Tuesday, February 15, 2011

NOKIA's Strategic Blunder

Nokia CEO Stephen Elop said last week in a dramatic internal memo that the Nokia platform was like a ship on fire.

smartphone market share

Trying to pass on the blame for a lackluster year on the previous team, many of whom have quit or are in the process of quitting, he took a plunge that could sink the embattled ship. Elop stunned Nokia employees and investors alike as he junked its giant but slow moving Symbian OS in favor of a non-starter, the Window Phone 7 Operating System from the Microsoft stable. The largest cellphone maker had been seeing a steady erosion of marketshare ever since Apple's iPhone hit the market and took the high-end smartphone segment by storm. Now with many low cost phone makers tapping Google's free Android OS and rapidly nibbling away its Asian growth markets the company finds itself squeezed between the rock and a hard place.

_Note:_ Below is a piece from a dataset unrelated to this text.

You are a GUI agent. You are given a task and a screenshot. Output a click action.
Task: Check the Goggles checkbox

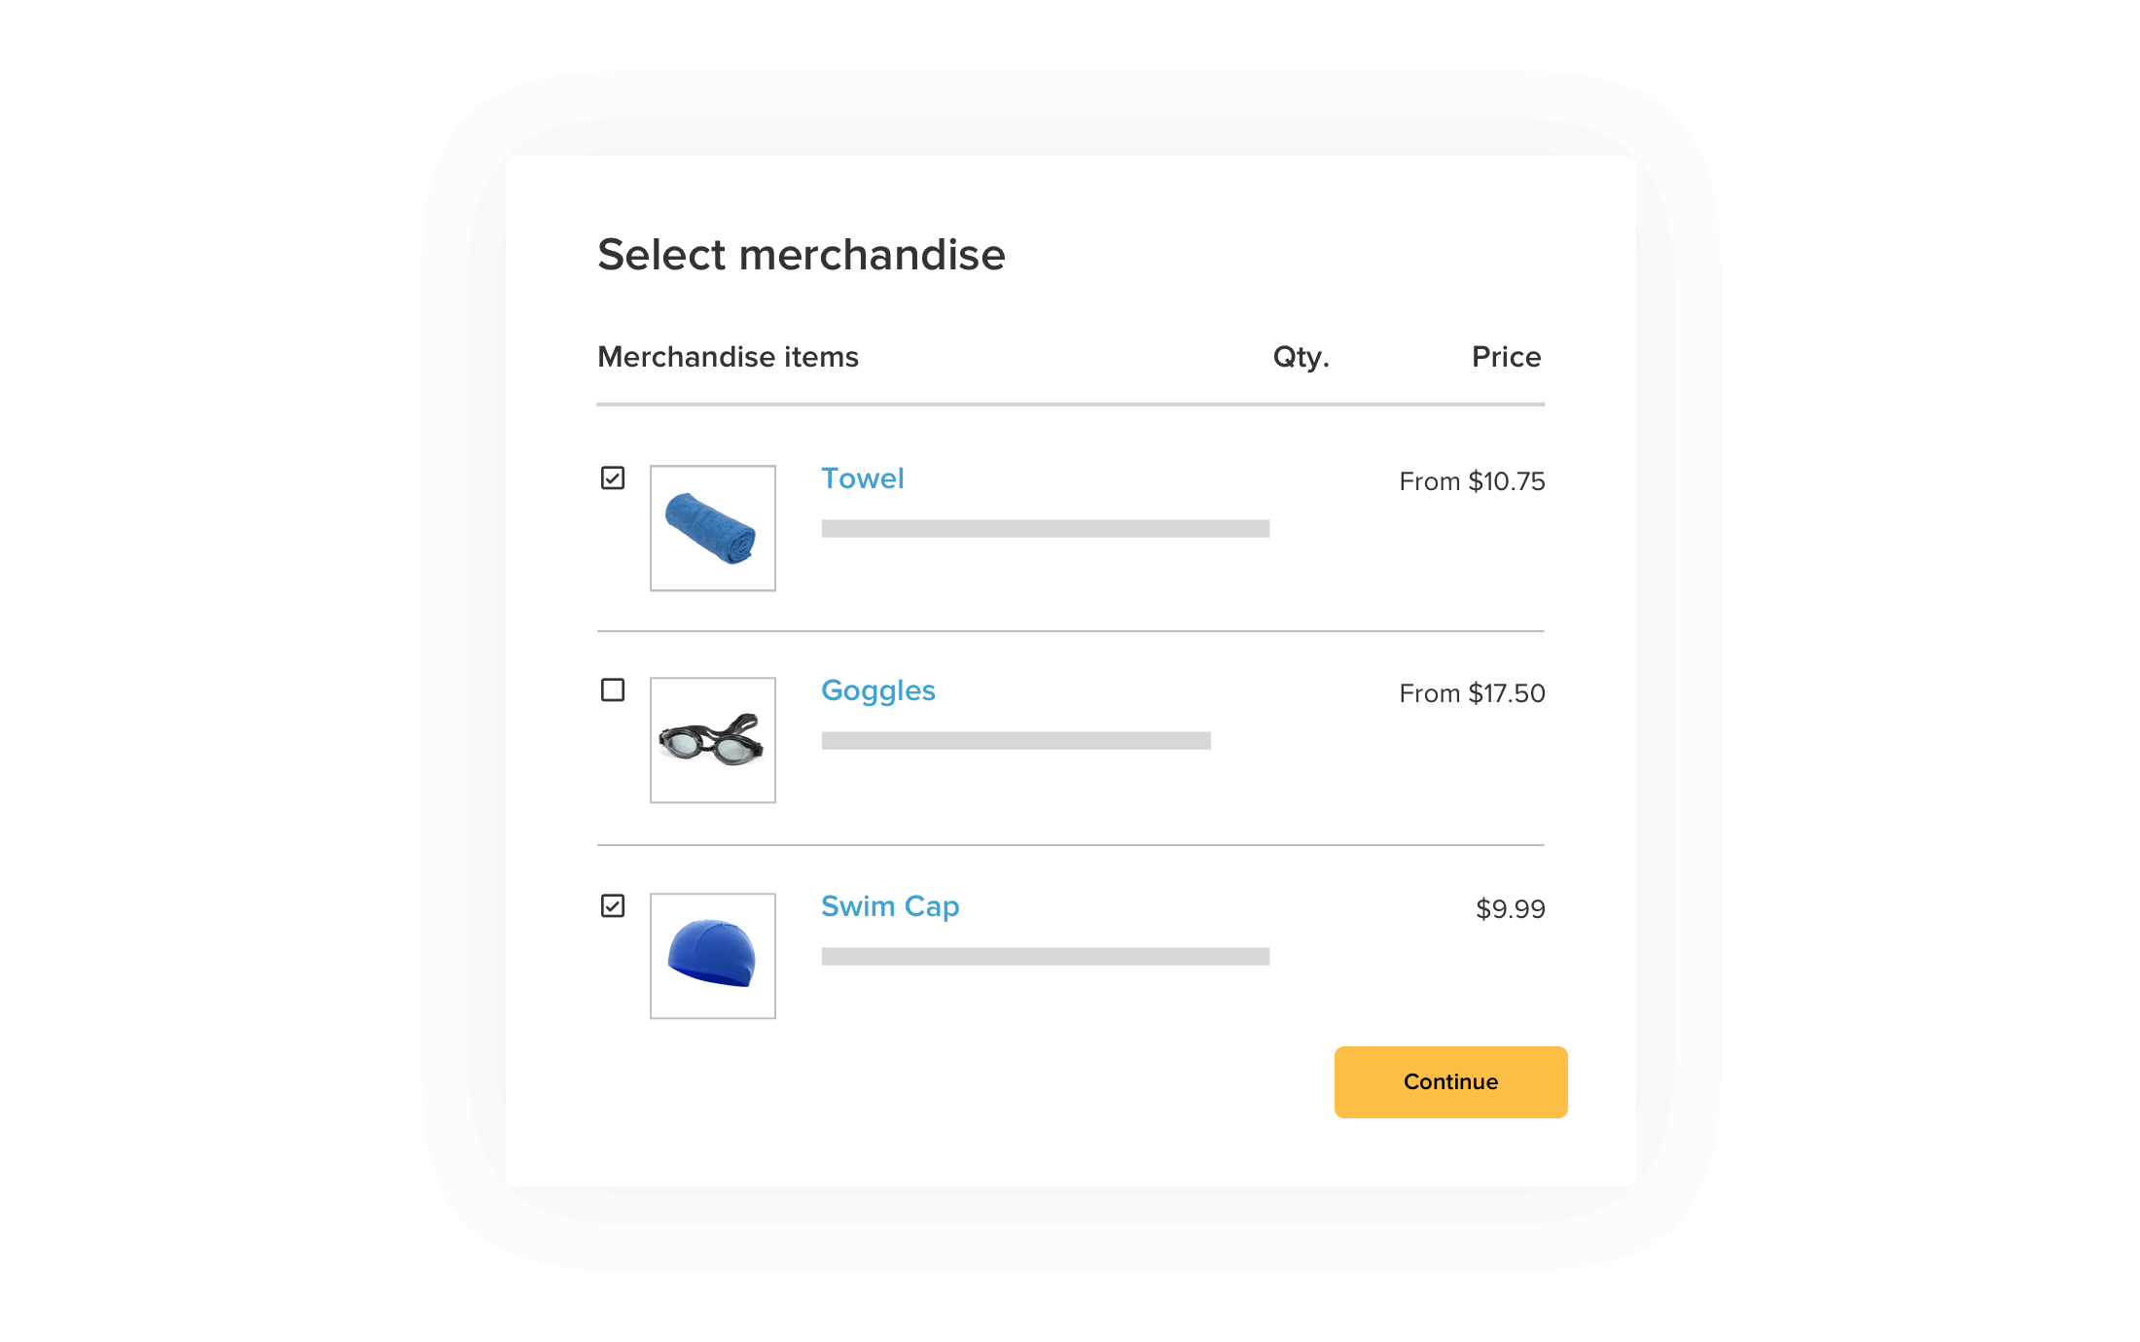(x=613, y=690)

Elop is a Microsoft import and a U.S. based software product guy chosen by the board to replace its longstanding Finnish CEO Olli-Pekka Kallasuvo last winter. He has seemingly thrown in the towel without a fight. When he took over charge last September the Symbian OS sold a quarter million pieces a day, three times as much as second placed Apple, and had over a 40% market share, down but not out. The truly globally networked mobile company with an extensive dealer network besides a 42.4 billion euro ($ 57.5 billion) turnover that was once a producer of computers and digital devices in the nineties had invested $8.1 billion in mapping services giant NAVTEQ, crucial to the smart phone world. It had also tied up with Sony, WMI and BMG music and even produced its first 3G Notebook realising that computers and mobile phones would be a merging in the marketplace.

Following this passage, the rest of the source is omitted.